◆ Exercise directions
Reproduce every line of the listing exactly.

◆ Data for the task
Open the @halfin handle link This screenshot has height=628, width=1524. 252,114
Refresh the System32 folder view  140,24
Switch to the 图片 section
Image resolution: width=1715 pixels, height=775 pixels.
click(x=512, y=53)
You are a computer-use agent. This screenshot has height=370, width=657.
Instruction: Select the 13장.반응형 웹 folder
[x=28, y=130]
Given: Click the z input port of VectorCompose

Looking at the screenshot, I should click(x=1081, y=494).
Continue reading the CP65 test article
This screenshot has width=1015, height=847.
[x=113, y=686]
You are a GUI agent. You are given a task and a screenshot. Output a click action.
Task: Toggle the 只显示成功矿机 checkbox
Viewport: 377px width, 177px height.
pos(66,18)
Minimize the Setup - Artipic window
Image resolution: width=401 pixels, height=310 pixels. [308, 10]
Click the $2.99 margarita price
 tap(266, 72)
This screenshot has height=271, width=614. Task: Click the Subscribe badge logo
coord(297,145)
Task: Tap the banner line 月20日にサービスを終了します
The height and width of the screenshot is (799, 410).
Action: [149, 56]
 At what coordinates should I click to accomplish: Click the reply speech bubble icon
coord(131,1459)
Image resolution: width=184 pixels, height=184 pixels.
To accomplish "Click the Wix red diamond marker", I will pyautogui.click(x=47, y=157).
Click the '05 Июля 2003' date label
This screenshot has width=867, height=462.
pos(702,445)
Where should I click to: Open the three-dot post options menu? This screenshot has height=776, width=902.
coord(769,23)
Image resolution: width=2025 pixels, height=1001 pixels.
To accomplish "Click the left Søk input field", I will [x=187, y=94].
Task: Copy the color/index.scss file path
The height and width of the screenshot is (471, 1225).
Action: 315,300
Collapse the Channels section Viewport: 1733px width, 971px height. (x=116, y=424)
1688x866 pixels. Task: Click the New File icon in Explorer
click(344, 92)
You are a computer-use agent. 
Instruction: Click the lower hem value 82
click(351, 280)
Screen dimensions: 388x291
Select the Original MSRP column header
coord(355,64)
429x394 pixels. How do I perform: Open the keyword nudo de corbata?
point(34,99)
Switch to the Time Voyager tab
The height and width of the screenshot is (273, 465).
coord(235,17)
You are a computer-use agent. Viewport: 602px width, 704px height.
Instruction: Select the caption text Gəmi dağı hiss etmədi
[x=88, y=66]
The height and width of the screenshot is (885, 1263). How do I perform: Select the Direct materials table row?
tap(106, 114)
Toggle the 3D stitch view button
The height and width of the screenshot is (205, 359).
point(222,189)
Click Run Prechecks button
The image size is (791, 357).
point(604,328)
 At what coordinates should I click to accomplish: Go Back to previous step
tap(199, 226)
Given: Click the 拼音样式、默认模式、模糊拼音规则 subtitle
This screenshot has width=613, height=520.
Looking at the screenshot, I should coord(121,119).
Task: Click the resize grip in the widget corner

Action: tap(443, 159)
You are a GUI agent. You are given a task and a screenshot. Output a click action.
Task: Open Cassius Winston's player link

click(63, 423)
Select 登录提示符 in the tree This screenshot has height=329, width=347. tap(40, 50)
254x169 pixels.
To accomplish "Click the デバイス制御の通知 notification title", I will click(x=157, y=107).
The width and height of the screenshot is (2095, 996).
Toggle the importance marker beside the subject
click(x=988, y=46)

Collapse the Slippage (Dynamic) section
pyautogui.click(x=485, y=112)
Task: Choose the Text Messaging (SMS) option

◆ Exercise solution
Open the @halfin handle link This screenshot has height=628, width=1524. 252,114
Refresh the System32 folder view  140,24
Switch to the 图片 section
Image resolution: width=1715 pixels, height=775 pixels.
click(x=512, y=53)
You are a computer-use agent. This screenshot has height=370, width=657.
Instruction: Select the 13장.반응형 웹 folder
[x=28, y=130]
Given: Click the z input port of VectorCompose

Looking at the screenshot, I should click(x=1081, y=494).
Continue reading the CP65 test article
This screenshot has width=1015, height=847.
[x=113, y=686]
You are a GUI agent. You are given a task and a screenshot. Output a click action.
Task: Toggle the 只显示成功矿机 checkbox
Viewport: 377px width, 177px height.
pos(66,18)
Minimize the Setup - Artipic window
Image resolution: width=401 pixels, height=310 pixels. [308, 10]
Click the $2.99 margarita price
 tap(266, 72)
This screenshot has height=271, width=614. Task: Click the Subscribe badge logo
coord(297,145)
Task: Tap the banner line 月20日にサービスを終了します
The height and width of the screenshot is (799, 410).
Action: [149, 56]
 At what coordinates should I click to accomplish: Click the reply speech bubble icon
coord(131,1459)
Image resolution: width=184 pixels, height=184 pixels.
To accomplish "Click the Wix red diamond marker", I will pyautogui.click(x=47, y=157).
Click the '05 Июля 2003' date label
This screenshot has width=867, height=462.
pos(702,445)
Where should I click to: Open the three-dot post options menu? This screenshot has height=776, width=902.
coord(769,23)
Image resolution: width=2025 pixels, height=1001 pixels.
To accomplish "Click the left Søk input field", I will [x=187, y=94].
Task: Copy the color/index.scss file path
The height and width of the screenshot is (471, 1225).
Action: 315,300
Collapse the Channels section Viewport: 1733px width, 971px height. (x=116, y=424)
1688x866 pixels. Task: Click the New File icon in Explorer
click(344, 92)
You are a computer-use agent. 
Instruction: Click the lower hem value 82
click(351, 280)
Screen dimensions: 388x291
Select the Original MSRP column header
coord(355,64)
429x394 pixels. How do I perform: Open the keyword nudo de corbata?
point(34,99)
Switch to the Time Voyager tab
The height and width of the screenshot is (273, 465).
coord(235,17)
You are a computer-use agent. Viewport: 602px width, 704px height.
Instruction: Select the caption text Gəmi dağı hiss etmədi
[x=88, y=66]
The height and width of the screenshot is (885, 1263). How do I perform: Select the Direct materials table row?
tap(106, 114)
Toggle the 3D stitch view button
The height and width of the screenshot is (205, 359).
point(222,189)
Click Run Prechecks button
The image size is (791, 357).
point(604,328)
 At what coordinates should I click to accomplish: Go Back to previous step
tap(199, 226)
Given: Click the 拼音样式、默认模式、模糊拼音规则 subtitle
This screenshot has width=613, height=520.
Looking at the screenshot, I should coord(121,119).
Task: Click the resize grip in the widget corner

Action: tap(443, 159)
You are a GUI agent. You are given a task and a screenshot. Output a click action.
Task: Open Cassius Winston's player link

click(63, 423)
Select 登录提示符 in the tree This screenshot has height=329, width=347. tap(40, 50)
254x169 pixels.
To accomplish "Click the デバイス制御の通知 notification title", I will click(x=157, y=107).
The width and height of the screenshot is (2095, 996).
Toggle the importance marker beside the subject
click(x=988, y=46)

Collapse the Slippage (Dynamic) section
pyautogui.click(x=485, y=112)
Task: Choose the Text Messaging (SMS) option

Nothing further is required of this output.